Image of the Day: March 2011

Stare into the Sun

NASA/SDO/HMI

Wednesday, March 16, 2011: It was just a few weeks back that the sun was often free of spots. But on March 9, 2011, it had four separate sunspot groups, part of an increase in activity in recent weeks. Sunspots are cool, magnetically active regions on the sun that act like caps on a soda bottle. Sometimes the caps pop off, releasing a torrent of solar energy in the form of light and charged particles. Such a flare was released on March 9. The groups are numbered 1169 (left), 1166 (center), 1164 (upper right) and 1170 (lower right).

--Robert Roy Britt

Irish Lace

NASA Goddard/MODIS Rapid Response Team, Jeff Schmaltz

Thursday, March 17, 2011: Lacy clouds encircled Ireland a few months ago on December 22, 2010, while a heavy covering of snow lay upon the land. NASA's Terra satellite used its Moderate Resolution Imaging Spectroradiometer (MODIS) instrument to capture this true-color image of the snow. The overnight arrival of 6 in. (15 cm.) of snow at the Dublin airport forced its closure, and severe weather disrupted air, road and rail travel, closed schools and businesses and caused power outages.

--Tom Chao

Pack Your Trunk and Say Goodbye to the Circus

Canada-France-Hawaii Telescope/Coelum

Friday, March 18, 2011: The Elephant's Trunk Nebula sits in star cluster IC 1396, in the constellation of Cepheus. A cloud of high-temperature gas warmed up by newly born stars forms the emission nebula. Hydrogen, the most common element in space, glows intensely in red light when heated by hot, young stars seen inside the "trunk."

--Tom Chao

Too Close for Comfort

ESA/NASA

Monday, March 21, 2011: Astronaut Paolo Nespoli took this photo of the "supermoon" aboard the International Space Station on March 20, 2011.

--Tom Chao

Young, Gifted and Blue

NASA, ESA, A. Riess (STScI/JHU), L. Macri (Texas A&M University), and the Hubble Heritage Team (STScI/AURA)

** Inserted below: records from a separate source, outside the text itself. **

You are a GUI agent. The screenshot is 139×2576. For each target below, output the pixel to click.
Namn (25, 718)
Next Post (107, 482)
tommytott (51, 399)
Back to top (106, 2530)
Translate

Tuesday, March 22, 2011: Blue young stars shine in the spiral arms of galaxy NGC 5584, as shown by this Hubble Space Telescope image. Thin, dark dust lanes flow from the yellowish core, filled with older stars. The reddish dots throughout the image are largely background galaxies. Several exposures taken in visible light between January and April 2010 with Hubble's Wide Field Camera 3 combine to make this image.

--Tom Chao

Falling Slowly

NASA/Bill Ingalls

Wednesday, March 23, 2011: The Soyuz TMA-01M spacecraft floats down to Earth near the town of Arkalyk, Kazakhstan on Wednesday, March 16, 2011. The vessel carried Expedition 26 Commander Scott Kelly and Flight Engineers Oleg Skripochka and Alexander Kaleri. Russian cosmonauts Skripochka and Kaleri returned after almost six months onboard the International Space Station, where they served as members of the Expedition 25 and 26 crews.

--Tom Chao

How Many Holes It Takes

Cassini Imaging Team, SSI, JPL, ESA, NASA

Thursday, March 24, 2011: Saturn's moon Hyperion possesses many craters, most of which contain an unknown dark material. This 2005 Cassini image shows the strangely-textured surface. Hyperion measures about 150 miles (250 km) across, rotates chaotically and might contain a vast system of caverns.

--Tom Chao

Mountains Come Out of the Sky

ESA, Hubble, NASA

Friday, March 25, 2011: Dust in nebula NCG 2174 appears in mountain-like formations, though the structures have no more substance than air. Nearby bright, newly formed stars emanate light and winds that disperse the "mountains." NCG 2174 lies in the constellation Orion.

--Tom Chao

The Latest Fashion

ISS Crew Earth Observations experiment and Image Science & Analysis Laboratory, Johnson Space Center

Monday, March 28, 2011: The city of Milan, Italy appears as a cluster of lights in this photograph, with brilliant white lights indicating the historic city center where the Duomo di Milano (Milan Cathedral) stands. The Expedition 26 crew aboard the International Space Station took this picture on February 22, 2011.

--Tom Chao

The Madding Crowd

ESA/Hubble & NASA

Tuesday, March 29, 2011: The cramped quarters in globular clusters like Messier 12, shown here, makes them home to binary star systems where two stars tightly orbit each other, and one sucks up matter from its companion, releasing X-rays.